» Task requirements: Leaving out pictures, output exactly the lines below from the one that has "Viewport: 644px width, 362px" through the one that has "Where should I click to: Check", and nothing else.

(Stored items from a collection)

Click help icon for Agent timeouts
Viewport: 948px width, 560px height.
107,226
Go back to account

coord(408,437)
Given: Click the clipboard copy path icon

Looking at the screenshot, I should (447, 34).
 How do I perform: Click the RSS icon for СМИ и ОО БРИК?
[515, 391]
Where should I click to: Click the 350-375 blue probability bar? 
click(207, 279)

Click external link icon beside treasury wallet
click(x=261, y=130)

==

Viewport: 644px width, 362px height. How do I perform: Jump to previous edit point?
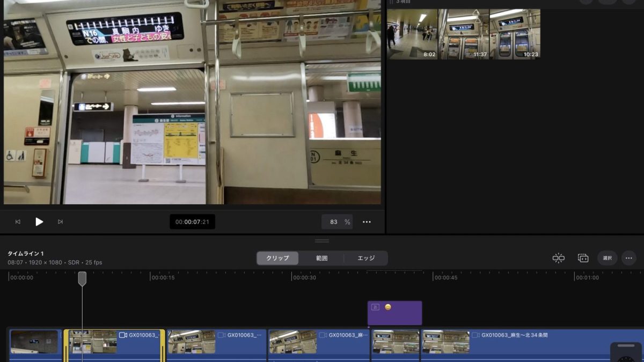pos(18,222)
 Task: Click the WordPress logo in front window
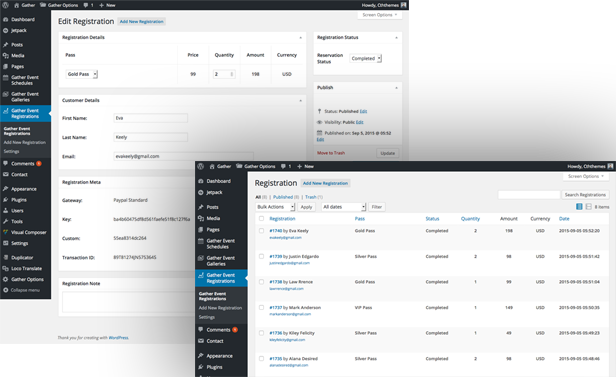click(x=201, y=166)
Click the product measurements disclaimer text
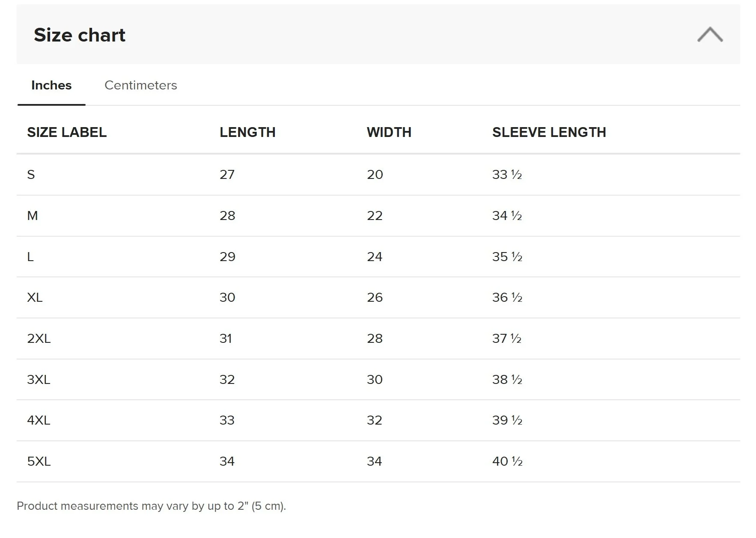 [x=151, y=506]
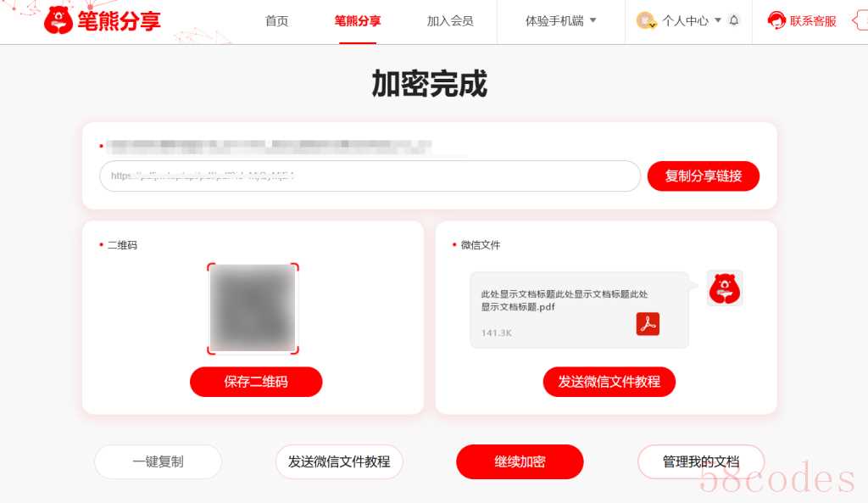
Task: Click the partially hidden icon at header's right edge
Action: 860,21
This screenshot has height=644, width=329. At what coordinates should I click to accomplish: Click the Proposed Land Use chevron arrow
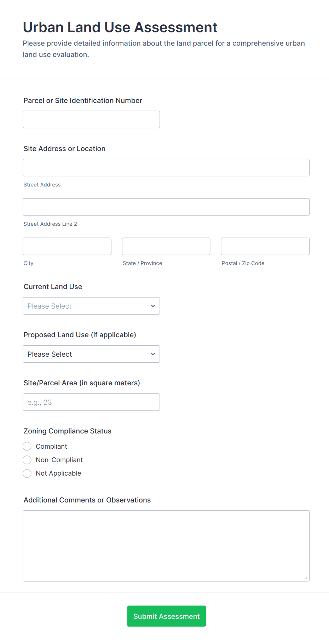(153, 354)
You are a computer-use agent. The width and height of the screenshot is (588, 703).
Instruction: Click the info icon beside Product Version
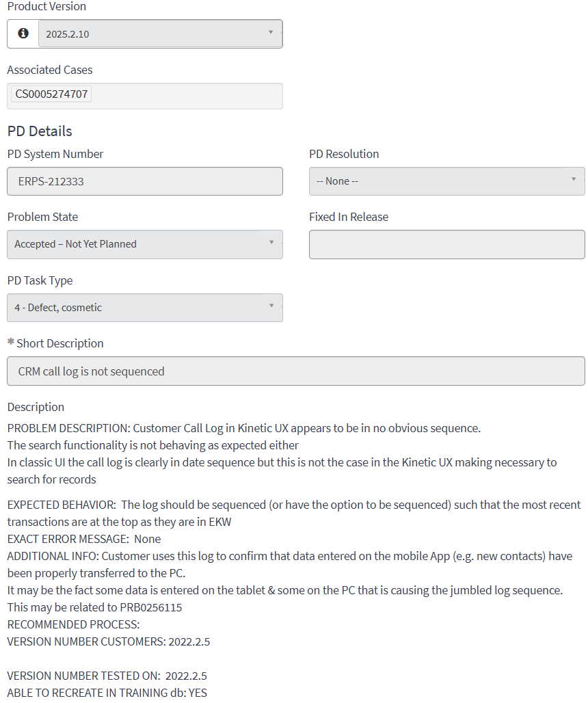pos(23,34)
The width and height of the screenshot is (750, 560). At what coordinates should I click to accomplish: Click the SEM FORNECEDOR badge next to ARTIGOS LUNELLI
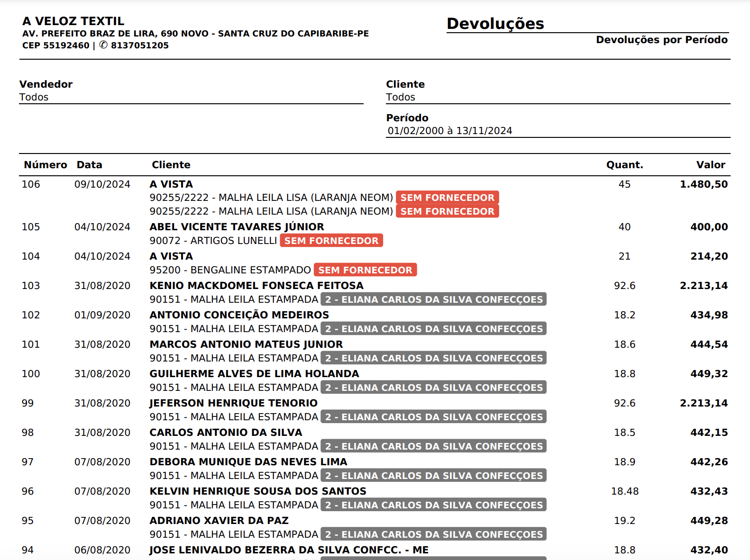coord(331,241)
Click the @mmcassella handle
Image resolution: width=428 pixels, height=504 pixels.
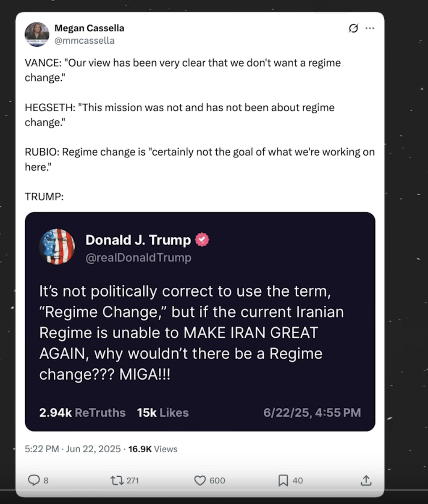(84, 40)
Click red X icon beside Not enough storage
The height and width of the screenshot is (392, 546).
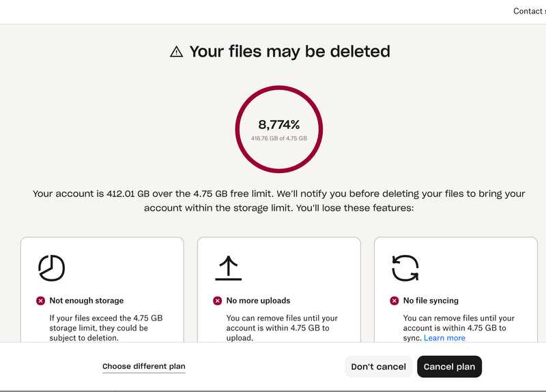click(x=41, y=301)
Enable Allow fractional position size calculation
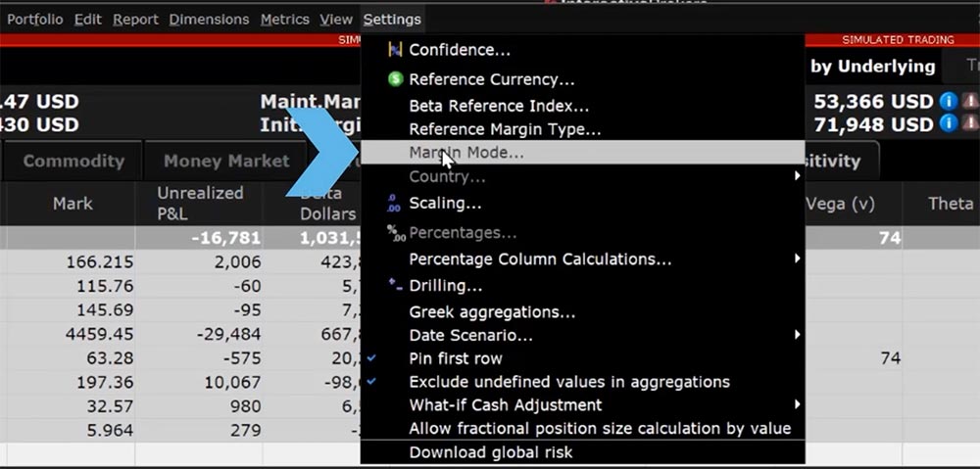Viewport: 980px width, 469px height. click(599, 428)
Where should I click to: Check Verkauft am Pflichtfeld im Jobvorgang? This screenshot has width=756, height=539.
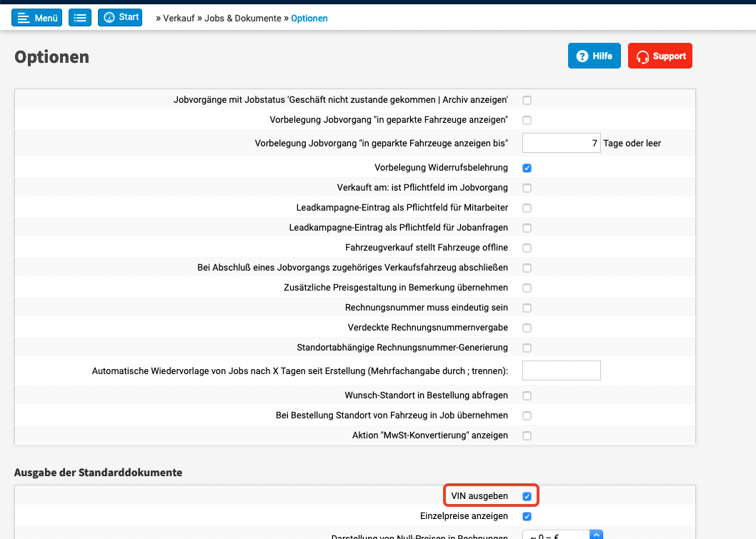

» Response to this exercise:
Viewport: 644px width, 362px height. How do I perform: Jump to previous edit point?
pos(18,222)
 Task: Click the WordPress logo in front window
click(x=201, y=166)
Click the product measurements disclaimer text
 [x=151, y=506]
Task: Click the partially hidden icon at header's right edge
Action: 860,21
This screenshot has height=644, width=329. At what coordinates should I click to accomplish: Click the Proposed Land Use chevron arrow
(153, 354)
You are a computer-use agent. The width and height of the screenshot is (588, 703).
Instruction: Click the info icon beside Product Version
pos(23,34)
The width and height of the screenshot is (750, 560). At what coordinates should I click to accomplish: Click the SEM FORNECEDOR badge next to ARTIGOS LUNELLI
coord(331,241)
Click the @mmcassella handle
Image resolution: width=428 pixels, height=504 pixels.
(84, 40)
Click red X icon beside Not enough storage
The height and width of the screenshot is (392, 546).
click(x=41, y=301)
Enable Allow fractional position size calculation
Viewport: 980px width, 469px height. click(599, 428)
Where should I click to: Check Verkauft am Pflichtfeld im Jobvorgang? This screenshot has width=756, height=539.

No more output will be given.